#### [Given records]
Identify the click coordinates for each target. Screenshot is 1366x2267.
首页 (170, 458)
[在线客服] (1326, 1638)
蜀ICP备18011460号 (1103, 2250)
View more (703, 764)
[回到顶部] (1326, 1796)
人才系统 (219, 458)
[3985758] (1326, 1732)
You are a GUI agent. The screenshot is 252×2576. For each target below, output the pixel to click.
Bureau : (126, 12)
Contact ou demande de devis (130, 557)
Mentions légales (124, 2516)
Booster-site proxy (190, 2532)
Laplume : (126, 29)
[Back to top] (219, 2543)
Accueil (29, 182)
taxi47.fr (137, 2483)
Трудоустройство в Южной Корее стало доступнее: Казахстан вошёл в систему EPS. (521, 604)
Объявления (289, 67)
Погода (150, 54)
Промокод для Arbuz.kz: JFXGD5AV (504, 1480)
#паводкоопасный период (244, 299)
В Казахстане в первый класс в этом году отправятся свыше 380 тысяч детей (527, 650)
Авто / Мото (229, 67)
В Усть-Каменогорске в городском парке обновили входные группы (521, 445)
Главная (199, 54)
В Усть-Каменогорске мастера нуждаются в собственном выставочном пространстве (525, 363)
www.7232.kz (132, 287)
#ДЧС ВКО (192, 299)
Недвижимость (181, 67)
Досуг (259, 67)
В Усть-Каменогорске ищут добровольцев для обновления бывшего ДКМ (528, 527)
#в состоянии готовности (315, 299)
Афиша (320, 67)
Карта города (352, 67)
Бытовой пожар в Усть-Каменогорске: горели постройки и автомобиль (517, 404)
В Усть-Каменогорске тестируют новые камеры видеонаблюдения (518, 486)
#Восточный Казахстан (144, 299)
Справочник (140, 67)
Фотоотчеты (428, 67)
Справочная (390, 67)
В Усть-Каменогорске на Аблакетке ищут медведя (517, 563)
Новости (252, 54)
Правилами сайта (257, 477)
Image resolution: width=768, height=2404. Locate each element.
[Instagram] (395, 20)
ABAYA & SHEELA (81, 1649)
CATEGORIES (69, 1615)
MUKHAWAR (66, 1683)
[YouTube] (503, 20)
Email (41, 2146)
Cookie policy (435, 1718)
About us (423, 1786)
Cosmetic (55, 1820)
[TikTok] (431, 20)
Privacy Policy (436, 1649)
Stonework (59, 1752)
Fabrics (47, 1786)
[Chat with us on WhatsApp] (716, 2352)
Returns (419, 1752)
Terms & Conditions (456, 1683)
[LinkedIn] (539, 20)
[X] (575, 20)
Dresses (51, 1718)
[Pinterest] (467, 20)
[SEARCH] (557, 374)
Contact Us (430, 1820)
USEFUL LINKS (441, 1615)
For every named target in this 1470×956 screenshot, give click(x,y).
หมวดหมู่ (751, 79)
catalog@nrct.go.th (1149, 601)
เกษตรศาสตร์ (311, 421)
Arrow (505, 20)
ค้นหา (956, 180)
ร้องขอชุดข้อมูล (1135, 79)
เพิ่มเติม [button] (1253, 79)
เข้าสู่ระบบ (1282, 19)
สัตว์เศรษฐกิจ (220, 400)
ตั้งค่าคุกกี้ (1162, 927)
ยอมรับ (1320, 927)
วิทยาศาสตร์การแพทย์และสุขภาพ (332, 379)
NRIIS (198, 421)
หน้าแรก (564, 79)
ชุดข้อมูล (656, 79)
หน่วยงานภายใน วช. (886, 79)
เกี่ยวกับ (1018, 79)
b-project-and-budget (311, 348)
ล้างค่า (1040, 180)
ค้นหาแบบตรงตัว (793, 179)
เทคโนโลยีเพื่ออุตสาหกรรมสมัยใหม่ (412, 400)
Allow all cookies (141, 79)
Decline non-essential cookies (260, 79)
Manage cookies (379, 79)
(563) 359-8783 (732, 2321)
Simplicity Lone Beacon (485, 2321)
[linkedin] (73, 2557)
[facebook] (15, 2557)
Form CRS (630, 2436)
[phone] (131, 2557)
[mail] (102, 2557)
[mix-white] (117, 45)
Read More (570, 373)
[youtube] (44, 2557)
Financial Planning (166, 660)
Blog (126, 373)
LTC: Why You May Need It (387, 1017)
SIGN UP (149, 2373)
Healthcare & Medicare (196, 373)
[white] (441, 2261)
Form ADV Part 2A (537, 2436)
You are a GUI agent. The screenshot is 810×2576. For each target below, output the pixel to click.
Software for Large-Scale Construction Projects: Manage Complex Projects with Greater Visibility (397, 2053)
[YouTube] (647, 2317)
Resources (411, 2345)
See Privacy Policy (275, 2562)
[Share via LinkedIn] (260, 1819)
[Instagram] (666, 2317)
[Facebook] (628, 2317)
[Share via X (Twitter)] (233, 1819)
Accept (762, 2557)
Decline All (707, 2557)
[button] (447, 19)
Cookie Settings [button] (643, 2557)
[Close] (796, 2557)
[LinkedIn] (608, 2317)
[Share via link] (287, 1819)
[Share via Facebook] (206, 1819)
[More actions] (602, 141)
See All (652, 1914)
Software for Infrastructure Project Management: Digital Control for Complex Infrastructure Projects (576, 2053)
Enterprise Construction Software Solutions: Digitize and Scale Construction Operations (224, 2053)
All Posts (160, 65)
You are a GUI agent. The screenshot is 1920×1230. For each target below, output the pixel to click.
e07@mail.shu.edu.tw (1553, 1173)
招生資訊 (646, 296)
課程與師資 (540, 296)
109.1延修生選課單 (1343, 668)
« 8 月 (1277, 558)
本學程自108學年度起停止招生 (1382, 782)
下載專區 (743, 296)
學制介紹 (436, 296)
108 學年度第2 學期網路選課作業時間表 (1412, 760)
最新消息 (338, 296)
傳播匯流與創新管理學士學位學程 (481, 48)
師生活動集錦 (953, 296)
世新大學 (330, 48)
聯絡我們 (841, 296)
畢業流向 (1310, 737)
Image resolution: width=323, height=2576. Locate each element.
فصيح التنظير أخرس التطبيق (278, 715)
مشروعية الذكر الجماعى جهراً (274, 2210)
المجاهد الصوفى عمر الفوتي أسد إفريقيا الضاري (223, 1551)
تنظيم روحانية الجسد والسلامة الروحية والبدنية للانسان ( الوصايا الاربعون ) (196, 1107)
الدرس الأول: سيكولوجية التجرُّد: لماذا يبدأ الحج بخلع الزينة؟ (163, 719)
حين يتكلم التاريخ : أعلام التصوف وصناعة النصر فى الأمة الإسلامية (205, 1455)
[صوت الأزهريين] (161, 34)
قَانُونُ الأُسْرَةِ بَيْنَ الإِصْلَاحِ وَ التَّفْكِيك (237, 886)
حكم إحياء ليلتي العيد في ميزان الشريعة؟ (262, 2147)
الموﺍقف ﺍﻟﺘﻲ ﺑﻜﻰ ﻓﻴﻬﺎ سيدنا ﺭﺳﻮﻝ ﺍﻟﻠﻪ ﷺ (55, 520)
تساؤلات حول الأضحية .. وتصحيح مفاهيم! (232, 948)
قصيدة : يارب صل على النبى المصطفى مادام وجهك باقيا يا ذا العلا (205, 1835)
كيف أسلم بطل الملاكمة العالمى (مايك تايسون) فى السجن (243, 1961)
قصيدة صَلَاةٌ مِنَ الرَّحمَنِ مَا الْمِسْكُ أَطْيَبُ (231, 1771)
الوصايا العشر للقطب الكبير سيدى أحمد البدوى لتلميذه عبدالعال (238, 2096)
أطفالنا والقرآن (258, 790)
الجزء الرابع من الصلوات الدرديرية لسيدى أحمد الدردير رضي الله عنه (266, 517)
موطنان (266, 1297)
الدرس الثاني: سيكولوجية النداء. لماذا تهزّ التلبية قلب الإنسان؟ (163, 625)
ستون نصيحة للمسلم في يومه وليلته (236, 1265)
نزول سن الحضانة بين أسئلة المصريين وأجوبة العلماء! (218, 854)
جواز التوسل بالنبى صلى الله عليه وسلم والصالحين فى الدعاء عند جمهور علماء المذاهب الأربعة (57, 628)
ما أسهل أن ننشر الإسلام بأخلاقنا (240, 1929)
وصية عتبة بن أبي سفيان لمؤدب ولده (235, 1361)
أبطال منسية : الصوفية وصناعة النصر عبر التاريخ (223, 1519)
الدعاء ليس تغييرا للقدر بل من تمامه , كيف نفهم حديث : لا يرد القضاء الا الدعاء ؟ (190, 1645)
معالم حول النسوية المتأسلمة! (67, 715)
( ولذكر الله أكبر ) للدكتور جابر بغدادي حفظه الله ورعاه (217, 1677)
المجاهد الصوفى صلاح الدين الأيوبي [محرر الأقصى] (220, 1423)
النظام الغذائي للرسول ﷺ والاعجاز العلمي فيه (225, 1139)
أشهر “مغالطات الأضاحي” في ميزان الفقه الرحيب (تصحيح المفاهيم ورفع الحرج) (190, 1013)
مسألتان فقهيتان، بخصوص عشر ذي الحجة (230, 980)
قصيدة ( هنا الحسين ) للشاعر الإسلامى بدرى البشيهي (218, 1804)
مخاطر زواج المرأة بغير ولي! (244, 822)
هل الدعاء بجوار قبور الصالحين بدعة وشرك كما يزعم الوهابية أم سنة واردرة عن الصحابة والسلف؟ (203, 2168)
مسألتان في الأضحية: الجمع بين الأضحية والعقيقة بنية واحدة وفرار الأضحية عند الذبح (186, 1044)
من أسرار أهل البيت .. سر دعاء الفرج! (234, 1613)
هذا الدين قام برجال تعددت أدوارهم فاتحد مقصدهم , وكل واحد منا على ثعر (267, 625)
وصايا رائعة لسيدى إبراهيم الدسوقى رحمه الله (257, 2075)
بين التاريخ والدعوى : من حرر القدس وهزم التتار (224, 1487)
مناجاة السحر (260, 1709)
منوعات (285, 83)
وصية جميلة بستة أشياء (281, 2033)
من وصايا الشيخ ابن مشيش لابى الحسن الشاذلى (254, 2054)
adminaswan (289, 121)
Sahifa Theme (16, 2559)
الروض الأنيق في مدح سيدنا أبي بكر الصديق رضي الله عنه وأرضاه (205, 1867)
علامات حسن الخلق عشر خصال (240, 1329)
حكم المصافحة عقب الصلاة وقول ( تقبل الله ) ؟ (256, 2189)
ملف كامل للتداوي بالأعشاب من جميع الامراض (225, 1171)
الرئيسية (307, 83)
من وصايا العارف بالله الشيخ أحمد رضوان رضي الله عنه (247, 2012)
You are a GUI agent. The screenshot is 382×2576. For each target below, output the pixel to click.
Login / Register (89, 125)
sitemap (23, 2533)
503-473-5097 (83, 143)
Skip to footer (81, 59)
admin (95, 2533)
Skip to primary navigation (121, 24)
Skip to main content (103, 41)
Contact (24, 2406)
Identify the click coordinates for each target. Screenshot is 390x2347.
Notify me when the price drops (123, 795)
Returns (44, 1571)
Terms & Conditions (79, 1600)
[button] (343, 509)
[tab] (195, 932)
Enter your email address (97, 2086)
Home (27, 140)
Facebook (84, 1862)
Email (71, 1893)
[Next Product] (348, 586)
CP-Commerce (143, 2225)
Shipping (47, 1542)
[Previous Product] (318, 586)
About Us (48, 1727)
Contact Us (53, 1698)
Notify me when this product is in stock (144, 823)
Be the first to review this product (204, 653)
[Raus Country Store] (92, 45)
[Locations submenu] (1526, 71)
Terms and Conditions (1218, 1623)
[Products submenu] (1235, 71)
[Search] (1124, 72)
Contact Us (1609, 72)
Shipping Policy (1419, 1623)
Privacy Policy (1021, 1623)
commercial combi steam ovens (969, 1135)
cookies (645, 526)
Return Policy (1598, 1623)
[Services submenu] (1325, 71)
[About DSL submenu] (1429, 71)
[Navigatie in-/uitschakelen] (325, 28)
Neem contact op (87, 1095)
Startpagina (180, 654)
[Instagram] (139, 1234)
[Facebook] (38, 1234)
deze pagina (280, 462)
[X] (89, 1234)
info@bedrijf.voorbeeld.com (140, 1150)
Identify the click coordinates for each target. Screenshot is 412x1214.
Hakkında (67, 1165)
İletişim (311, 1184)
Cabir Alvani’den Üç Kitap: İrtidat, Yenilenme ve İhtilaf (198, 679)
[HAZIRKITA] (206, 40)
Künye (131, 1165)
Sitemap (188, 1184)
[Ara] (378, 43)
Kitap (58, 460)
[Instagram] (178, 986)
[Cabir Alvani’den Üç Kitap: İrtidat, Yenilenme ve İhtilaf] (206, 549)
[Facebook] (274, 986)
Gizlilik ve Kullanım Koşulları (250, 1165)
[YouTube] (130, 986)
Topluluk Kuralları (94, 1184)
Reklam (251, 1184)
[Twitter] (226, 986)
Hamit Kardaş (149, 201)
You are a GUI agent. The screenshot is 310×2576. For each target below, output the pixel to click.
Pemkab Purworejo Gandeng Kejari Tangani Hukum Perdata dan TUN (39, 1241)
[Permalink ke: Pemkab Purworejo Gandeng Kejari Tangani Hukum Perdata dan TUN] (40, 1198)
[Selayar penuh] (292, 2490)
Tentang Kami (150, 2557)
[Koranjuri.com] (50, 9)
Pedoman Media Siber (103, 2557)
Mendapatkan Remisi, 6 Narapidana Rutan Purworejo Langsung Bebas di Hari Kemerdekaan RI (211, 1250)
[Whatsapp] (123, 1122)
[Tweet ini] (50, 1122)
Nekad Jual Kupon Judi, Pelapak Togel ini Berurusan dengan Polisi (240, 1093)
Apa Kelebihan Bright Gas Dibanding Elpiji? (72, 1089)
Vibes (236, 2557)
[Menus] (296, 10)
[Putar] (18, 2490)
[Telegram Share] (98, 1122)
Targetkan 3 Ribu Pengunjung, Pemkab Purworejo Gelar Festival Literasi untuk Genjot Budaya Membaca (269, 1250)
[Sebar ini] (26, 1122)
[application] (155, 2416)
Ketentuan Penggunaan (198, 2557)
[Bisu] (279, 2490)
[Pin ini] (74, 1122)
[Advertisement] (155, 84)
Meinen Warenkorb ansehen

#### [Exercise requirements]
Exact copies of the lines from the start of the data up to the line holding "Погода (150, 54)", both included, are all that is needed.

#### [The answer]
Identify the click coordinates for each target. Screenshot is 1366x2267.
首页 (170, 458)
[在线客服] (1326, 1638)
蜀ICP备18011460号 (1103, 2250)
View more (703, 764)
[回到顶部] (1326, 1796)
人才系统 (219, 458)
[3985758] (1326, 1732)
You are a GUI agent. The screenshot is 252×2576. For each target below, output the pixel to click.
Bureau : (126, 12)
Contact ou demande de devis (130, 557)
Mentions légales (124, 2516)
Booster-site proxy (190, 2532)
Laplume : (126, 29)
[Back to top] (219, 2543)
Accueil (29, 182)
taxi47.fr (137, 2483)
Трудоустройство в Южной Корее стало доступнее: Казахстан вошёл в систему EPS. (521, 604)
Объявления (289, 67)
Погода (150, 54)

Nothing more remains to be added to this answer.